REQUIRED ACTION: Copy each line from the records below in which the word "section" is found.
** TASK DATA follows **
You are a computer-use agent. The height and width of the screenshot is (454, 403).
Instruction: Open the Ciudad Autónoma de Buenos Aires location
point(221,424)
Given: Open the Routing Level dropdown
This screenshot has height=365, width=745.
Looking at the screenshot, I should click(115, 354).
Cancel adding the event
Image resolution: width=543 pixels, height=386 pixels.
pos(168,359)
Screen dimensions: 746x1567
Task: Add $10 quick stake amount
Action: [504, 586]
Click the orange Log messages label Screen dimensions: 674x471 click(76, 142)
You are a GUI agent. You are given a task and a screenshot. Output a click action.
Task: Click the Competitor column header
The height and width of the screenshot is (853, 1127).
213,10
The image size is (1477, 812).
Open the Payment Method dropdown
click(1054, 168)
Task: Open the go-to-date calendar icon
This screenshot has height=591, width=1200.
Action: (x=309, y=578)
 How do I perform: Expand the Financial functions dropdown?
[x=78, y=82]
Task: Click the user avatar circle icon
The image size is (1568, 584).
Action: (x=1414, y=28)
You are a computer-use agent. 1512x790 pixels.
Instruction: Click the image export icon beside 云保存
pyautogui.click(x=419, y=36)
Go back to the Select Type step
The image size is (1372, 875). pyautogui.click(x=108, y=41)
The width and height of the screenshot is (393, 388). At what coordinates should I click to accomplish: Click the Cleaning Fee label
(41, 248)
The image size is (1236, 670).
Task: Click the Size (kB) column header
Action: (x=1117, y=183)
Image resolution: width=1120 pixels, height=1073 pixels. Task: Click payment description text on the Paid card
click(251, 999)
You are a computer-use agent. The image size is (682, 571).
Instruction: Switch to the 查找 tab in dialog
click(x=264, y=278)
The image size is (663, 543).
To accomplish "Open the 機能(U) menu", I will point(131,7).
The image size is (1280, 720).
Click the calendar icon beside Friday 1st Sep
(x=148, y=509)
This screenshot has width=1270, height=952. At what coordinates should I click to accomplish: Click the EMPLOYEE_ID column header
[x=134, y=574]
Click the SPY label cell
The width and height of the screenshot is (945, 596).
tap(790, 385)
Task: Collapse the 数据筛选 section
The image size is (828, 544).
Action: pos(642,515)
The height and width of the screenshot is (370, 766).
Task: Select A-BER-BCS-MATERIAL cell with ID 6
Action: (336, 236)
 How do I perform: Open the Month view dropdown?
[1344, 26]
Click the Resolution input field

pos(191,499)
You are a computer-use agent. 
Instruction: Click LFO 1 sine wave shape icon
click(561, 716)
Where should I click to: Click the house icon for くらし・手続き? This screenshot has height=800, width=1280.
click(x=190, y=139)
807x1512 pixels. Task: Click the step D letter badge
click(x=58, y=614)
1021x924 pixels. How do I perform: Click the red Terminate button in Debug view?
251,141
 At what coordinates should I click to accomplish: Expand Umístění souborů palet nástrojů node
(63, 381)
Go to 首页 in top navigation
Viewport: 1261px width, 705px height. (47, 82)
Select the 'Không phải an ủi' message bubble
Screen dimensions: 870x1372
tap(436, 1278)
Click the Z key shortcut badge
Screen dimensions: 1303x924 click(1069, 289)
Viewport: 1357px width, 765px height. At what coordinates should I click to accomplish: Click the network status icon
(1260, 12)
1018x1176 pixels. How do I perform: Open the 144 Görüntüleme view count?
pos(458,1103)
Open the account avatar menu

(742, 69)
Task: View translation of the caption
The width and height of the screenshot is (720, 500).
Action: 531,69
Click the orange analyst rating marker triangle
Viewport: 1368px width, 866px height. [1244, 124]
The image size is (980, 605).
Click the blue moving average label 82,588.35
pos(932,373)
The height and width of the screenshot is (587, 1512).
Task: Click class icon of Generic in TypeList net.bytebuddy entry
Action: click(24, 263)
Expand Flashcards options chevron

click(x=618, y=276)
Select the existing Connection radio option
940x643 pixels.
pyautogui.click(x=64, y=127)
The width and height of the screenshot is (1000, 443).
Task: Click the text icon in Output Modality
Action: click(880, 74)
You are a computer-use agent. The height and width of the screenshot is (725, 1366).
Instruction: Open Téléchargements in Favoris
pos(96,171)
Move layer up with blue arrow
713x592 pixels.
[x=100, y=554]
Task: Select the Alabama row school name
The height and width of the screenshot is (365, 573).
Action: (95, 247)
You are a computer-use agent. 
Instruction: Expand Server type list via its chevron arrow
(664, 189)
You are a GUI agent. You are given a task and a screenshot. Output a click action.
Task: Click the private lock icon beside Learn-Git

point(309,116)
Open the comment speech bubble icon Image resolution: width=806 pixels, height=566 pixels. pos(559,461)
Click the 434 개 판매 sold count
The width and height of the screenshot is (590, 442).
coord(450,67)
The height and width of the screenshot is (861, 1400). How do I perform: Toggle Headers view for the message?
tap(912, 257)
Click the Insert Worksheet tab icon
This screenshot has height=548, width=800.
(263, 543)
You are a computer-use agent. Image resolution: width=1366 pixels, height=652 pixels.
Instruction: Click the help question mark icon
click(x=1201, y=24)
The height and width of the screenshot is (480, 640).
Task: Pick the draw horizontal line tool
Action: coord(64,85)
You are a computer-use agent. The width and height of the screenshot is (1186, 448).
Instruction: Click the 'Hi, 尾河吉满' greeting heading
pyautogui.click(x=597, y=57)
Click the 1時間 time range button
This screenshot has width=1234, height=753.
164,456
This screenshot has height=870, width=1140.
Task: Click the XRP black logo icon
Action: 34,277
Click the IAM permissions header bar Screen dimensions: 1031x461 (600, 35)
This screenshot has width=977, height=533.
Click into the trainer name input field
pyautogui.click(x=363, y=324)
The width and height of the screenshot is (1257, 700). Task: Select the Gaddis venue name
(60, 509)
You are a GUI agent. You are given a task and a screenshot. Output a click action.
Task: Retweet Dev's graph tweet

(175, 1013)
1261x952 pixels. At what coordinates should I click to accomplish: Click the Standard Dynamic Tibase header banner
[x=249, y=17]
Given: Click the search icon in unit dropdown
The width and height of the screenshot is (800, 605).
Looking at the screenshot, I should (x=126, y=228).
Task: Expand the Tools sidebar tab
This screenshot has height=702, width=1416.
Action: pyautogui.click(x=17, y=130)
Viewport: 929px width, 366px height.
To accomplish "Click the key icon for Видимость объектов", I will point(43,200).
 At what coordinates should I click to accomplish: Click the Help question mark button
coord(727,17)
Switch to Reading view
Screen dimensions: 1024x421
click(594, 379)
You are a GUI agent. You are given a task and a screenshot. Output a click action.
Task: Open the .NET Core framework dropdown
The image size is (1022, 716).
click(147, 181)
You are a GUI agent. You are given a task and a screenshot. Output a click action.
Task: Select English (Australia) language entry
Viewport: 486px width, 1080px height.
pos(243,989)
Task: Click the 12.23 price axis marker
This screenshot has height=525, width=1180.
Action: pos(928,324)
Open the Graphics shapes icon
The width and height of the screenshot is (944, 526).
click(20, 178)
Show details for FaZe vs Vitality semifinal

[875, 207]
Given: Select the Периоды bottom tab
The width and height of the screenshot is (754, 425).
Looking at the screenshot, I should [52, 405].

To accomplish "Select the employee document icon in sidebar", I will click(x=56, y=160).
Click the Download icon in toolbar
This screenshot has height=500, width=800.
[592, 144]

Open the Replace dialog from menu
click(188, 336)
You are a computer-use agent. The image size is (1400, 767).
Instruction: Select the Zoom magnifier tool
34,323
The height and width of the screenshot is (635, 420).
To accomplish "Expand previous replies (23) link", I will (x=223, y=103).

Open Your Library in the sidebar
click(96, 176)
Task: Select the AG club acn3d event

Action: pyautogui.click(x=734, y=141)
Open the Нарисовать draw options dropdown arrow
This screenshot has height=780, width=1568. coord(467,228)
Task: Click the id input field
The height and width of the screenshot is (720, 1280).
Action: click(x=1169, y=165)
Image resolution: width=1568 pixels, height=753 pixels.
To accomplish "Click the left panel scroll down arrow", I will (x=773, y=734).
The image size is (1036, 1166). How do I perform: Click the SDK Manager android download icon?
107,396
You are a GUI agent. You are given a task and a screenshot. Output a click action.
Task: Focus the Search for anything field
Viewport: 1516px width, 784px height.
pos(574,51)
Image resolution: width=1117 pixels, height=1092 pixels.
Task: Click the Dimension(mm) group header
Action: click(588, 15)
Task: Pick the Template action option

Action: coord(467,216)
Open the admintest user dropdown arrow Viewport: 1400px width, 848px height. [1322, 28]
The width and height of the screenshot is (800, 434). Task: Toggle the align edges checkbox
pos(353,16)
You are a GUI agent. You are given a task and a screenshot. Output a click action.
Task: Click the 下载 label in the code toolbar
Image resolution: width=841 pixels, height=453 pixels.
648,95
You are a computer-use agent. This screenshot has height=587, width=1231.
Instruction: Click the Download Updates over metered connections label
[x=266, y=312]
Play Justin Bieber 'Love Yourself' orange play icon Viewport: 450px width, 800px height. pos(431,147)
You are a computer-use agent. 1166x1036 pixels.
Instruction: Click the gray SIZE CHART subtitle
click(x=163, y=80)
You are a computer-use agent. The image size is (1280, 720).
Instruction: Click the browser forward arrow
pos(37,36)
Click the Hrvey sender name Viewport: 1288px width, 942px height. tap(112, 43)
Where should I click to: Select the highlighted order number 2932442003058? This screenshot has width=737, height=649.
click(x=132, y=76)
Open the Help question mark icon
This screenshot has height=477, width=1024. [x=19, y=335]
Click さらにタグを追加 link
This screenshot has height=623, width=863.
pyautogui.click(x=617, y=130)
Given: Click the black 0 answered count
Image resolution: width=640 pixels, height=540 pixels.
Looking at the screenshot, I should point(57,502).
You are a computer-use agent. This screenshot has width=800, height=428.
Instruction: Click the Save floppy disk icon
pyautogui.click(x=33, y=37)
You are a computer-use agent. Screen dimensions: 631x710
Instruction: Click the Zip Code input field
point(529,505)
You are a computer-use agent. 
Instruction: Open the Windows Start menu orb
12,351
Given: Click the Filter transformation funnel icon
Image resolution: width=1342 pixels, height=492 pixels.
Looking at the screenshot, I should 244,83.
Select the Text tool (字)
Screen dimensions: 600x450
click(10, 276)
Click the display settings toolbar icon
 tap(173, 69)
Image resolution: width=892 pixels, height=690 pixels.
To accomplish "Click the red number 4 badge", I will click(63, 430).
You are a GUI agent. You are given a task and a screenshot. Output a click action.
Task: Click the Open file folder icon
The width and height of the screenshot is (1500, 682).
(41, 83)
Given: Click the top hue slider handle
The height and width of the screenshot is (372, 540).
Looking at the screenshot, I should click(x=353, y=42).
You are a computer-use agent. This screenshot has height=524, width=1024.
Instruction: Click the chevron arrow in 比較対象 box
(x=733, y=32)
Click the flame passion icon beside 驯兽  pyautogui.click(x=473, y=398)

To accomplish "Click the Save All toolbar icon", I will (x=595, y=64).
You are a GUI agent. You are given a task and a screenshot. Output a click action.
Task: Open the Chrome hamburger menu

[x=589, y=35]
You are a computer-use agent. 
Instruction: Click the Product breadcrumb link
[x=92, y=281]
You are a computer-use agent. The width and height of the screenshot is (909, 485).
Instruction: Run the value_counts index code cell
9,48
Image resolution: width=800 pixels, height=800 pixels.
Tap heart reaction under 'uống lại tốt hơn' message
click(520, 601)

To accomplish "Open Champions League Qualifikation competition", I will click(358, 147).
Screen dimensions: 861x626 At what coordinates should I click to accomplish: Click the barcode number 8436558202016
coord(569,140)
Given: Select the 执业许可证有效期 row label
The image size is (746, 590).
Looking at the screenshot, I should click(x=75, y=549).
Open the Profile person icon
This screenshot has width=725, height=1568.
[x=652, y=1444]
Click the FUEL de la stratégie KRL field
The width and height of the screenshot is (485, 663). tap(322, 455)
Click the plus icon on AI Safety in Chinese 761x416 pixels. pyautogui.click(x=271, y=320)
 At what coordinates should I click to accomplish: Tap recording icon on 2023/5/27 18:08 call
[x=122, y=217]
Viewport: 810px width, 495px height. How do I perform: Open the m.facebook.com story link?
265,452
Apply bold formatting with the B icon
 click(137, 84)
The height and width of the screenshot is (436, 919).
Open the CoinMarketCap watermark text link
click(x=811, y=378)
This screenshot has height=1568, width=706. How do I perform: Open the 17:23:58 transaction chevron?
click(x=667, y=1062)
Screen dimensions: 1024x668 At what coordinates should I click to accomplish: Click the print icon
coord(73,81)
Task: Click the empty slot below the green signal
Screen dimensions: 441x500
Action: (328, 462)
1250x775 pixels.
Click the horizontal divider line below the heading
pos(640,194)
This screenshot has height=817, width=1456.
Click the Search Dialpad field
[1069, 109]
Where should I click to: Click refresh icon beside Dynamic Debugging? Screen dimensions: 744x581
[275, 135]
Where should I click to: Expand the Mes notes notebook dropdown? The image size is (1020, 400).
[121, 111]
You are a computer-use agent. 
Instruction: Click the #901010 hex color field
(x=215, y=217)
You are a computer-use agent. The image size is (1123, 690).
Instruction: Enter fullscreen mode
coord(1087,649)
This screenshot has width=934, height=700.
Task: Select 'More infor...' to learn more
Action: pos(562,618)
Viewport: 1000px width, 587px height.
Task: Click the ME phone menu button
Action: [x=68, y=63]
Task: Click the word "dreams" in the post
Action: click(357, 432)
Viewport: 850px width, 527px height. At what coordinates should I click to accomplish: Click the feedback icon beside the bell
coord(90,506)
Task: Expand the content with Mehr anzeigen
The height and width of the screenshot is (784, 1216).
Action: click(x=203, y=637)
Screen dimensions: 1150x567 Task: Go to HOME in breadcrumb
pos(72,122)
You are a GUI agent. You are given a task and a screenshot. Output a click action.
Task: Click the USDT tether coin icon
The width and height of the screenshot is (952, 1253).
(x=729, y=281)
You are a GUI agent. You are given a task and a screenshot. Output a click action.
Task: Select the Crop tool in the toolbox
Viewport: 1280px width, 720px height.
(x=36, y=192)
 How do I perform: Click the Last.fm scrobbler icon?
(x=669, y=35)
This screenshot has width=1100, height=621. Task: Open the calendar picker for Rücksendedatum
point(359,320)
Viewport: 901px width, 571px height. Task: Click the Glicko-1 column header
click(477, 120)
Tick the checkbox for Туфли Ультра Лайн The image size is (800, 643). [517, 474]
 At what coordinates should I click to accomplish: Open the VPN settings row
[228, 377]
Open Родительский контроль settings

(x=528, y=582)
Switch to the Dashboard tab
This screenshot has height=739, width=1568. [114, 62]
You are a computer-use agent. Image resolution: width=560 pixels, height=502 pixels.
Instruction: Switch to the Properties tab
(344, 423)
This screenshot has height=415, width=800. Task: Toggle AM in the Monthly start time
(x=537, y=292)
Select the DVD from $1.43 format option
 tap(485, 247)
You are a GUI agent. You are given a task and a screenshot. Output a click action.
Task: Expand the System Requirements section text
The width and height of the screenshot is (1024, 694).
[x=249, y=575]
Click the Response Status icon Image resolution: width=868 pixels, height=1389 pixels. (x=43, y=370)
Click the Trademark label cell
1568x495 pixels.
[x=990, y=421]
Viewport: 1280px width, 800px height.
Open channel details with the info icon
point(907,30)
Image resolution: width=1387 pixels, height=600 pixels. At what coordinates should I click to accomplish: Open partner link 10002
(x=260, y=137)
** End of TASK DATA **
SOLUTION:
Task: Collapse the 数据筛选 section
Task: Expand the System Requirements section text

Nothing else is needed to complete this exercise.